Senator Bernie Sanders (I-Vermont) forced votes this week on two resolutions that would block $8.8 billion in weapons sales to Israel. Only 15 senators voted for the resolutions – and one of them was Senator Andy Kim.

In a detailed statement, Kim explained that he still wants to support the Israeli people, quash Hamas, and ensure the safe return of New Jersey native Edan Alexander, but he does not believe the bombs covered by the resolutions should be put in the hands of Israeli Prime Minister Benjamin Netanyahu.

“I voted for these Joint Resolutions because while I support providing tools critical for Israel’s defense, I do not believe that these systems, which include those that can level entire city blocks and that have been used in incidents with disproportionate civilian casualties, achieve the primary objectives I’ve outlined,” Kim said. “In fact, their use will make it harder.”

Senator Booker voted against both resolutions, just as he did when Sanders forced votes on three similar measures last year.

Other Garden State plots

• After a Jersey City native and college student named Sarah Katz died in 2022 after drinking a Panera Charged Lemonade, seemingly without realizing that its high caffeine level could be dangerous for her heart condition, Rep. Menendez has introduced the Sarah Katz Caffeine Safety Act to improve labeling on caffeinated products.

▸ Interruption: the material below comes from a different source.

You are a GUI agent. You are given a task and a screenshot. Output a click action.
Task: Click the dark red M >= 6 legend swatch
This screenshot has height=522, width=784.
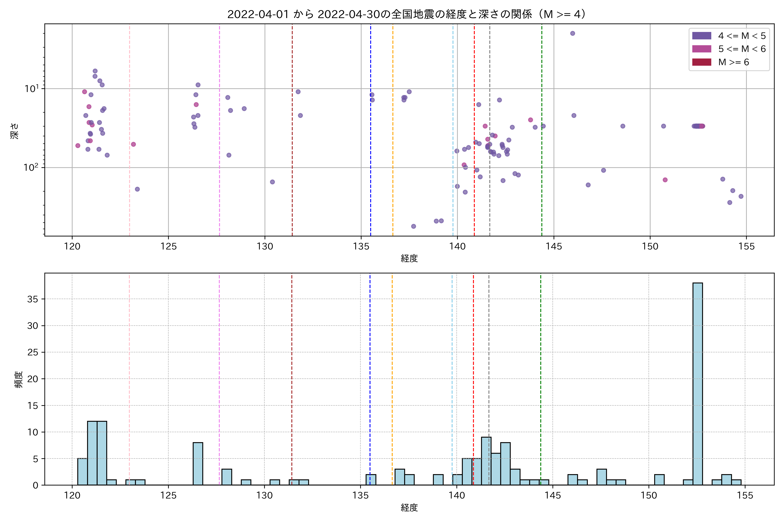coord(701,62)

“We all agree that if we take action, we can prevent deaths like this from happening in the future,” Menendez said. “It’s simple: we want every consumer to know what they’re drinking and what it does. These changes will ensure that everyone, no matter how old or how young, can walk into a store or order off a menu and know with confidence how much caffeine is in their drink. We believe this transparency will save lives.”

• After the Senate and House each passed different versions of a budget resolution earlier this year, beginning a process that will eventually lead to a tax- and spending-focused reconciliation bill, the Senate is now taking up a rejiggered version, teeing up a “vote-a-rama” tonight. Democrats remain vociferously opposed, saying that the spending cuts required under the bill would lead to devastation for Medicaid and other programs.

“This is a moment to show the two million New Jerseyans on Medicaid, the nearly 80 million Americans on Medicaid, and every other American across this country that we choose their wellbeing over the wealth and power of those who already have plenty,” Senator Kim said in floor remarks. “Let’s reject this budget resolution and do the right thing for them.”

• Rep. Van Drew chaired a meeting of his House Judiciary Subcommittee on Oversight this week focused on “waste, fraud, and abuse” at the FBI during Joe Biden’s presidency.

“This hearing is more than oversight,” Van Drew said in his opening remarks. “This is about restoring trust. This is about standing up for every American who believes that government should protect them, not target them. Let me be clear: the FBI should be a shield for the American people. Instead, under the Biden-Harris administration, it became a sword to use against them.”